Just a gentle reminder again, these little twinges are normal and no reason to grab the hospital bag and run out the door.
2. Early labor contractions:
Go time… but not quite yet.
These contractions may be slightly uncomfortable and feel like mild to moderate menstrual cramps. Usually, they’re intermittent and variable, seven to ten or even twenty or more minutes apart. You may be able to sleep or do other activities while experiencing them. To help figure out if you’re experiencing early labor contractions or Braxton Hicks, you can start timing contractions and look at the pattern. A simple timer app or an automated tracker, like Bloomlife, can help you see changes in contraction patterns.
When you are in early labor, you should aim to stay home as long as possible. Ask your partner to help you create a space to rest through early labor, with low lights and a calm vibe. If that’s not your thing, trying to distract yourself with other activities (like walking, cooking, or watching a favorite TV show or movie) is a good idea, too.
3. Active labor contractions:
Now it’s go time.
Things are picking up in active labor, with contractions coming closer together, from about 4-5 minutes apart and lasting around 30 seconds to a minute. This is usually when your doctor or midwife suggests it is a good time to head to your chosen place of birth—when contractions are strong, regular, and progressing (getting closer together). Most people experience these types of contractions as painful, in both the front and back of the uterus.

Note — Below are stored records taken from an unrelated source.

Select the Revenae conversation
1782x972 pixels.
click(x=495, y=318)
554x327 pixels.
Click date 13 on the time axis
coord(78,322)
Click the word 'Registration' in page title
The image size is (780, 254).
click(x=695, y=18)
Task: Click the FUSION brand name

You may need more emotional reassurance or help with comfort measures during this time.
4. Transition contractions:
Baby on the way.
Transition is the time when the cervix changes from 8-10 centimeters. It’s often the hardest and most difficult part of labor, the time when people say “I can’t do this!”. Transition contractions are long (up to two minutes) and strong, with short breaks in between. Often, they are accompanied by large amounts of pressure in the vagina and rectum. During transition, you may experience shaking, vomiting, chills, and the need to vocalize.

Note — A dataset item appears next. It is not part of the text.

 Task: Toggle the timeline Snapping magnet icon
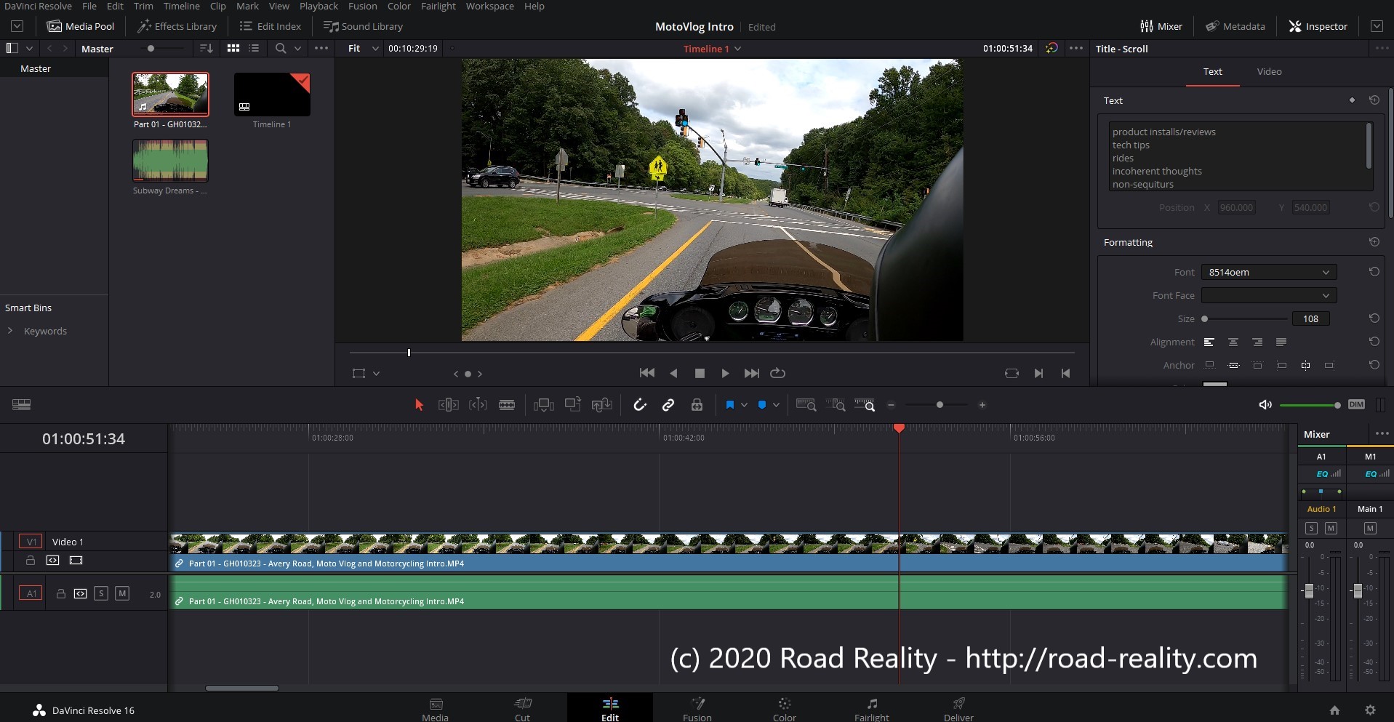pos(640,405)
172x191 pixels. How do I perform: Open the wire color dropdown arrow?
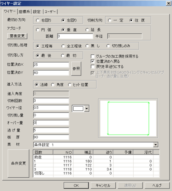[x=87, y=109]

It’s common for people not to want to be touched or talked to very much during transition, but if you do want support, encouraging words from your partner and strong counter pressure on your back can make a difference.
5. Pushing contractions:
Here comes baby!
During the pushing stage, you will most often feel a strong expulsion sensation with (and sometimes between) contractions, a feeling very much like having to poop. It’s not uncommon for contractions to slow down quite a bit during this time, allowing rest in between. Some people say it feels good or pressure-relieving to push during these contractions.
Pushing is pretty darn physically taxing so ask for whatever support you need. Your partner can support you during pushing with lots of encouraging statements like “You’re doing great” or “You are so strong”. They could also hold one of your legs as you push. It’s also helpful to have water, cool washcloths, lip balm or other small things available to stay comfortable.

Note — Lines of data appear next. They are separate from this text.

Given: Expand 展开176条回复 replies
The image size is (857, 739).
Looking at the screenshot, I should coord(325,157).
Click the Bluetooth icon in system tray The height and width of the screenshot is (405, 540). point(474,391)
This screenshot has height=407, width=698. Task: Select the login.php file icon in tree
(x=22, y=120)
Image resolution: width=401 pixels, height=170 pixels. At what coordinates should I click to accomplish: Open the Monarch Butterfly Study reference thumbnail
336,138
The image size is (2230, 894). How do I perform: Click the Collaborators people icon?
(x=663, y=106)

6. Post-birth contractions:
Yes, uterine contractions happen after birth, too.
Not only are contractions needed to expel the placenta immediately after the baby, but the uterus will continue to contract after birth, as it returns to its pre-pregnancy size (this is called involution). Breastfeeding can trigger post-birth contractions, as well. Known as after-pains, they are at their strongest two to three days after birth. This is totally normal!
Just like during labor, stay calm and remember that you can (and will!) get through this.
Enjoy those newborn snuggles. You certainly earned them!